In the First Age, the Elves are in the first full flush of youth.......The mistakes made are the mistakes of both youth and excess and Fëanor is master of impulse without insight.......as is fitting, I suppose, for he who precipitates the Fall, and thereby brings himself and (ultimately) all his kind into closer proximity with the very fabric of Evil. In selfishness and in pride exacerbated by the lust to possess ...... Fëanor contributes mightily to Arda marred. He has, at the last, been manipulated into playing a sympathetic string in the cacophony of Morgoth’s Ring.

It is in the Third Age the Eldar, long sundered from Aman, have become a people wearied by confinement to the circles of the world and with the futile effort of preserving the past. It cannot be done in this world or any other and all that is left to them is to leave the land that has shaped them as they have shaped it. They can take the straight road but they can never again return to the lands of Middle-earth.

Yet I do not believe that the world about us will ever be as it was of old, or the light of the sun as it was aforetime.
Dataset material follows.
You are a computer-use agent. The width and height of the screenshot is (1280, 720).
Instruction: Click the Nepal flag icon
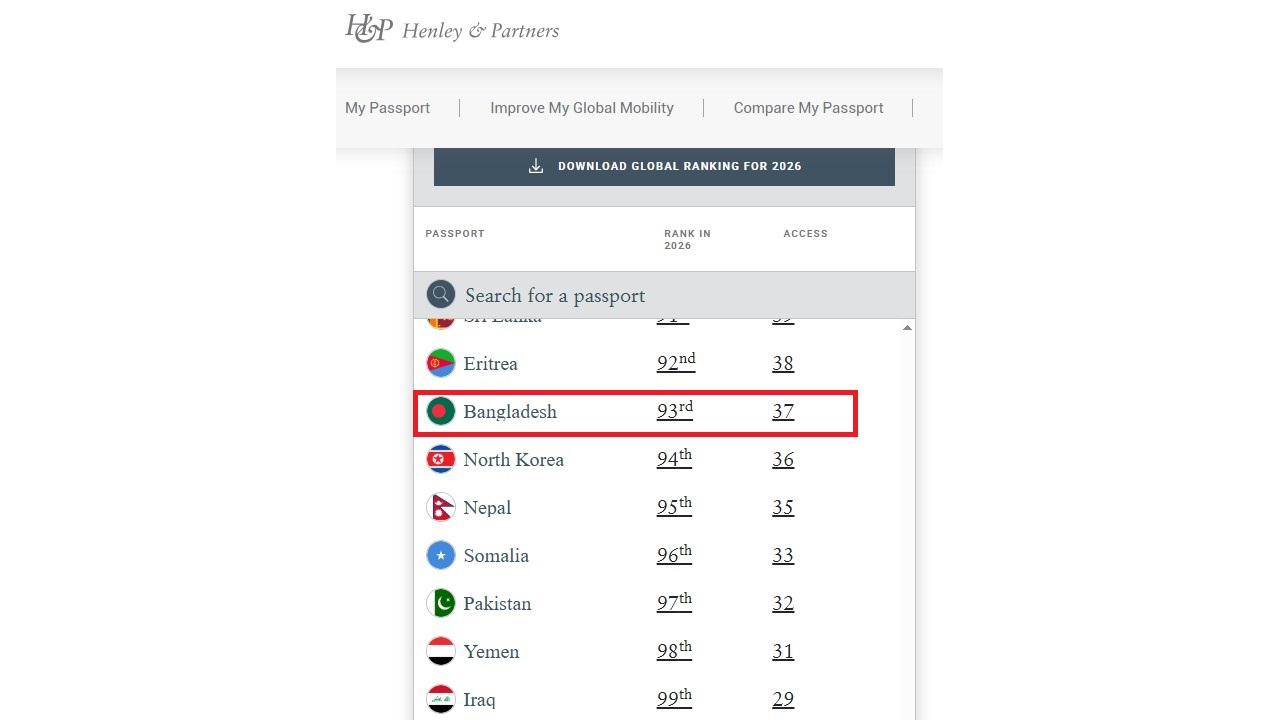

For the Elves, I fear, it will prove at best a truce, in which they may pass to the Sea unhindered and leave Middle-earth forever. Alas for Lothlórien that I love! It would be a poor life in a land where no mallorn grew. But if there are mallorn trees beyond the Great Sea, none have reported it.

One wonders then if they will carry the sorrow with them into Aman. Do they leave the shores of Middle-earth with joy......or are their hearts filled with the tears of resignation and regret. If it is to be regret, then the heart aches with unbearable poignancy.

:bawling:
.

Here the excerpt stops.